### COMPLETE THE FOLLOWING
1: In the article on structuring sentiment detection prompts, what are the four stages of the model it introduces?
2: Continue the article on structuring sentiment detection prompts from its last sentence.

Teams that build sentiment detection prompts one ad-hoc instruction at a time end up with brittle, untraceable systems that work on the demo and fail on the long tail. The problem is not a lack of clever phrasing. It is the absence of a repeatable structure — a model you can apply to any text classification task and get a defensible result.

This article introduces such a model. We call it DEFINE-DETECT-DOUBT-DOCUMENT, four stages that map to the four things every reliable sentiment prompt must do: establish what the labels mean, classify against that meaning, handle the cases that do not fit cleanly, and record evidence for every decision. The names are mnemonic, not magic. What matters is that each stage closes a specific failure mode.

Use this as scaffolding. Drop your domain into each stage and you will have a prompt that survives contact with messy real-world text.

The value of a named model is not the acronym. It is that it gives a team a shared language for diagnosing failures and a guarantee that no critical step gets skipped under deadline pressure. When someone says "the DOUBT stage is weak," everyone knows exactly what is broken and where to look. That shared vocabulary is worth more than any individual clever instruction, because it makes the work repeatable across people and projects rather than locked in one engineer's head.

Stage One: DEFINE the Construct

Most sentiment prompts fail before classification even begins because nobody told the model what the labels mean.

### DATA FOR ANALYSIS
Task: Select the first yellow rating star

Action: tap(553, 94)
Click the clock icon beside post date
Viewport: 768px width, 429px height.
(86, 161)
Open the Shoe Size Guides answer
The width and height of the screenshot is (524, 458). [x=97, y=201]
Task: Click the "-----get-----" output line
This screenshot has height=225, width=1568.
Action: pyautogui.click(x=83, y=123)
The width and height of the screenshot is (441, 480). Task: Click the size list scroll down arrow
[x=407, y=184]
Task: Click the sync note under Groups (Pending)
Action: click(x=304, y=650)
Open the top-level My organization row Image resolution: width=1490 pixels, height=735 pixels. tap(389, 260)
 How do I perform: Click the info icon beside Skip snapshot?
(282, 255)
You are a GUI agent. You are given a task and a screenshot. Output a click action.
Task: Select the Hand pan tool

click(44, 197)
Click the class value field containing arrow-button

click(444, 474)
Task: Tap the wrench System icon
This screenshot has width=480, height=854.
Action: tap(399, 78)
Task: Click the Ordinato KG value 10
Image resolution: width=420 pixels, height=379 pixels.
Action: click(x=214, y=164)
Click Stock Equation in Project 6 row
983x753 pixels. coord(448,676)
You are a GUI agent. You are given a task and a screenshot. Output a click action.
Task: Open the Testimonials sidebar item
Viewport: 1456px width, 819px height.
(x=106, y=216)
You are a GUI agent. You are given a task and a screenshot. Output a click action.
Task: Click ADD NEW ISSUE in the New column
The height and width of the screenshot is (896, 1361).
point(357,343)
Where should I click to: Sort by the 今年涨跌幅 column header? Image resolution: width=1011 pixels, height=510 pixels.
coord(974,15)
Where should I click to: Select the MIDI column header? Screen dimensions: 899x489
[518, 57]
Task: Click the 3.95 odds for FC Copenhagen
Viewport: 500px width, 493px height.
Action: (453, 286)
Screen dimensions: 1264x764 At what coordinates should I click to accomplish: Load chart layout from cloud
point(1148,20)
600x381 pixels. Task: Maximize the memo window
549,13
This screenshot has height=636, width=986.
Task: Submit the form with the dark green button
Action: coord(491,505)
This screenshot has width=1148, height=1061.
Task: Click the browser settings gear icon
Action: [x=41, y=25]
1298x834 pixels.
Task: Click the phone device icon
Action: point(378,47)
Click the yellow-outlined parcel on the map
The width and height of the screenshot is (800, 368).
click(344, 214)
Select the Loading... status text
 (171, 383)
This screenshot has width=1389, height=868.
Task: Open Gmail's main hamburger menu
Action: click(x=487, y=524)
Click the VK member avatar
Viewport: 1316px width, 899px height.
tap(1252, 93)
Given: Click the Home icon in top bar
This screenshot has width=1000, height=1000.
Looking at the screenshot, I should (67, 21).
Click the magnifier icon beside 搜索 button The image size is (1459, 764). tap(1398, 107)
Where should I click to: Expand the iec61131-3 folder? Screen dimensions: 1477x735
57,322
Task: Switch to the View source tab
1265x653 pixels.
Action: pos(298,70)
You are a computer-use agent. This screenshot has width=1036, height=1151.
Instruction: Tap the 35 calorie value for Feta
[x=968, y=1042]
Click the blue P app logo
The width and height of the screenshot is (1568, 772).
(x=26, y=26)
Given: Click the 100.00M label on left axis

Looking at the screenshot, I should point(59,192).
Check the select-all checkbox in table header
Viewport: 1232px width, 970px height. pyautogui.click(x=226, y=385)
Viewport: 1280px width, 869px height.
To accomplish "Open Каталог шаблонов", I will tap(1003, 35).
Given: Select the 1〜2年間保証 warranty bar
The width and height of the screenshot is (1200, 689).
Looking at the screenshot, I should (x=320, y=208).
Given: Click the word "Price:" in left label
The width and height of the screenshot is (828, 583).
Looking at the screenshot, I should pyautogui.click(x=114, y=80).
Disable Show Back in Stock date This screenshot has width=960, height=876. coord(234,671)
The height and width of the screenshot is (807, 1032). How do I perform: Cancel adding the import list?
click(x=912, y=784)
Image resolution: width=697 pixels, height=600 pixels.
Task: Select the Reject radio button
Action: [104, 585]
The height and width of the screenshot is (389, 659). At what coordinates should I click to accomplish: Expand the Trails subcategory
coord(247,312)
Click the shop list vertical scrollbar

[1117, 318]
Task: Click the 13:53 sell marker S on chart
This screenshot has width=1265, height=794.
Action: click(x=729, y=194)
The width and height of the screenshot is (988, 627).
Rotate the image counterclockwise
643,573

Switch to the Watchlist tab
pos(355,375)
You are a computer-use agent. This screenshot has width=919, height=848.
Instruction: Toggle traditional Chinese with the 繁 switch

### ANSWERS FOR THE TASKS
1: DEFINE, DETECT, DOUBT, and DOCUMENT.

2:
What this stage does

It converts vague labels into observable behavior. "Negative" becomes "an explicit complaint or expression of dissatisfaction toward the product, not the mere presence of a problem." Each label gets a definition and at least one counter-example. The counter-example is the part teams forget and the part that does the most work, because it pins down the exact boundary the model would otherwise guess at. A definition tells the model what a label is; a counter-example tells it what the label is not, which is usually where the errors live.

When it matters most

Always, but especially when your text contains problem-reporting that is emotionally neutral — bug reports, factual returns, technical questions. This stage is the single highest-leverage move, as shown in When a Brand Stopped Trusting Its Review Tagger, We Rebuilt It.

Stage Two: DETECT With Structure

Once meaning is fixed, you ask the model to classify — but the shape of the request controls quality.

What this stage does

It specifies the unit (sentence, turn, document), permits multiple labels with intensity when appropriate, and pins the output format to a strict schema so downstream systems do not break.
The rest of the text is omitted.